Por: Ana María Cano Posada

La crisis y la esencia

Lucían como niños castigados que prometen corregirse. Inimaginables los líderes del G-20 usando este lenguaje lleno de propósitos de enmienda: la crisis los hizo pensar en algo distinto a sus más inmediatos intereses económicos.

Si llegara a materializarse esta música celestial que se oye bajo los puntos del comunicado de la reunión de abril en Londres (que encaró la crisis como una movida de piso a todos), el mundo podría llegar a creer que va a ser capaz de ser otro.

Esta selección de frases tomadas de las nueve páginas del comunicado firmado por los 20 líderes, exhibe un irreconocible lenguaje transformado. Hasta puede tener razón el ácido analista Carlos Monsiváis cuando dice que la crisis devuelve al origen, a la esencia, consigue que el lenguaje se vuelva transparente.

Oigan lo que dicen los 20…
 
“…La creencia de que la prosperidad es indivisible; que el crecimiento, para que sea constante, tiene que ser compartido…”

“Confiamos en que las acciones que hemos acordado hoy y nuestro compromiso inquebrantable de cooperar para restablecer el crecimiento y el empleo, al tiempo que preservamos la sostenibilidad fiscal, acelerará la vuelta a un crecimiento positivo”.

“Cada uno de nosotros acuerda garantizar unos sistemas reguladores fuertes. Establecer una mayor coherencia y una cooperación sistemática entre países… Fortalecer la regulación y la supervisión para promover el decoro, la integridad y la transparencia”.
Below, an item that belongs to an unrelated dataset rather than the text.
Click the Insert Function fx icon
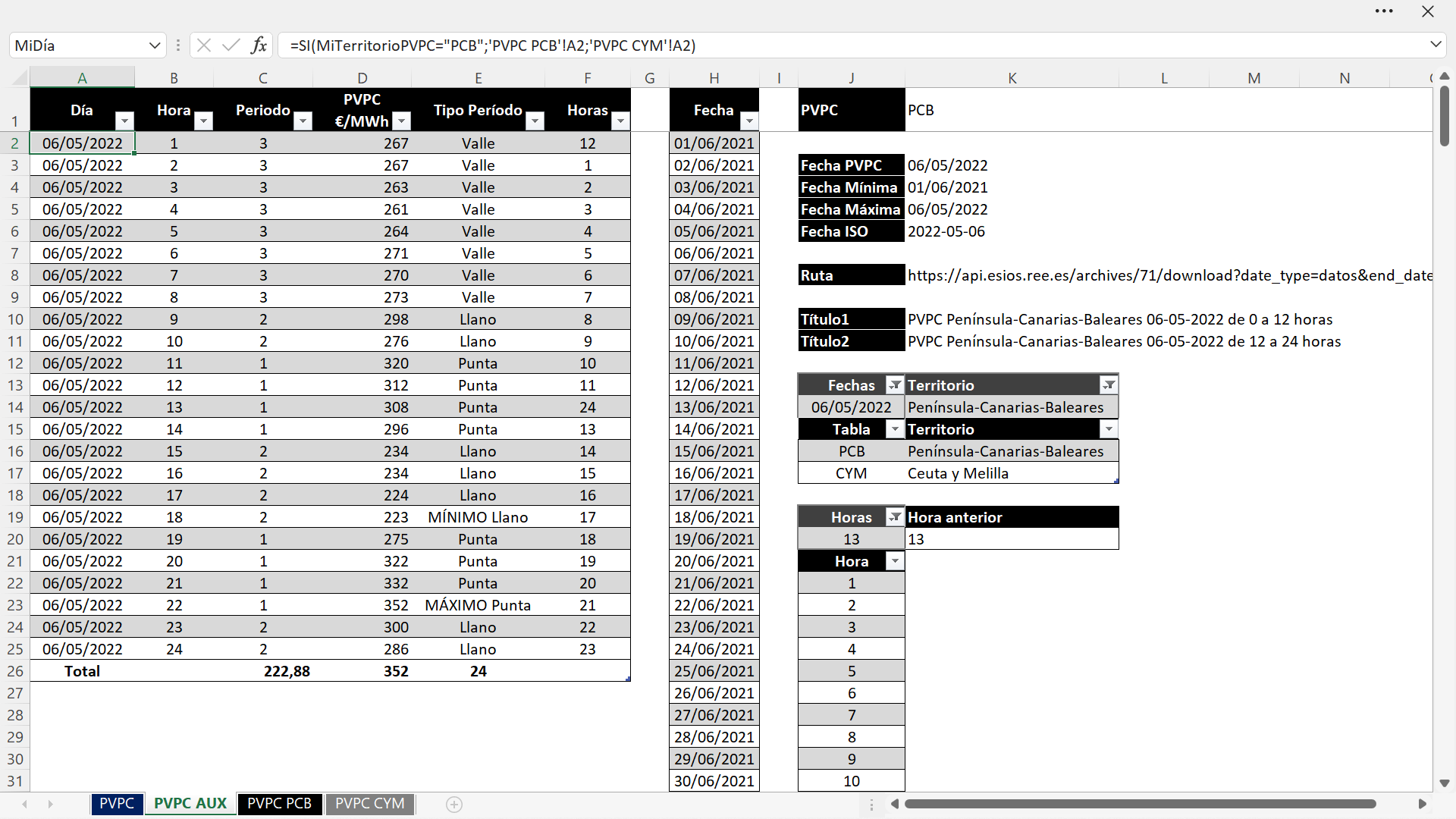1456x819 pixels. [x=259, y=46]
“Tomar medidas contra las jurisdicciones no cooperativas, incluidos los paraísos fiscales. Estamos dispuestos a desplegar sanciones”.
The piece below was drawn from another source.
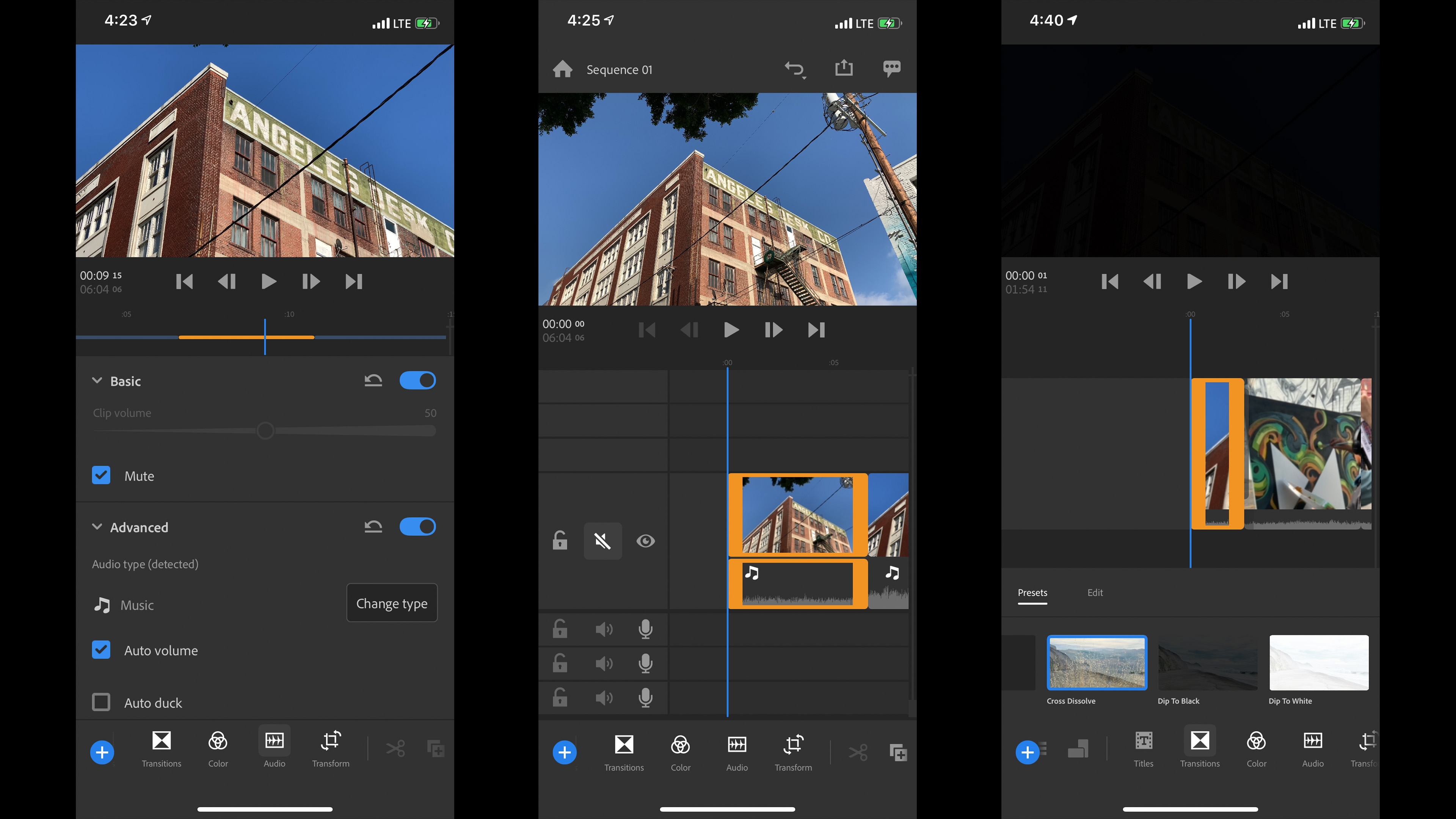Viewport: 1456px width, 819px height.
Task: Reset the Basic audio settings
Action: point(373,380)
“Los nuevos mercados y los países en vías de desarrollo, que han sido el motor del reciente crecimiento mundial, afrontan retos que se suman a la actual recesión. Para la confianza y la recuperación económica es imperativo que sigan recibiendo capital”.

“Estamos decididos no sólo a restaurar el crecimiento, sino también a establecer las bases de una economía mundial justa y sostenible. Reconocemos que la crisis actual tiene un impacto desproporcionado para los más vulnerables en los países pobres y reconocemos nuestra responsabilidad colectiva en mitigar el impacto social de la crisis. Reconocemos la dimensión humana que tiene la crisis. Construiremos un mercado laboral justo y favorable para familias, hombres y mujeres…”

“Llevaremos a cabo una transición hacia tecnologías e infraestructuras limpias, innovadoras, poco contaminantes, que usen eficazmente los recursos”.

“Nos hemos comprometido a trabajar juntos con urgencia y determinación para transformar estas palabras en hechos”.

Puede haber pasado la hora de la retórica, del lenguaje evasivo, de los eufemismos, de la impasibilidad, del cinismo que llevó a dividir este planeta en cuadrantes opuestos entre sí… ¿Será que hay algo de vergüenza por el impresentable resultado del capitalismo flagrante”… ¿Necesitamos la crisis para barajar y volver a dar?. Volver a la esencia para deshacernos de la palabrería que encubre el vacío. Sólo falta transformar estas palabras en hechos.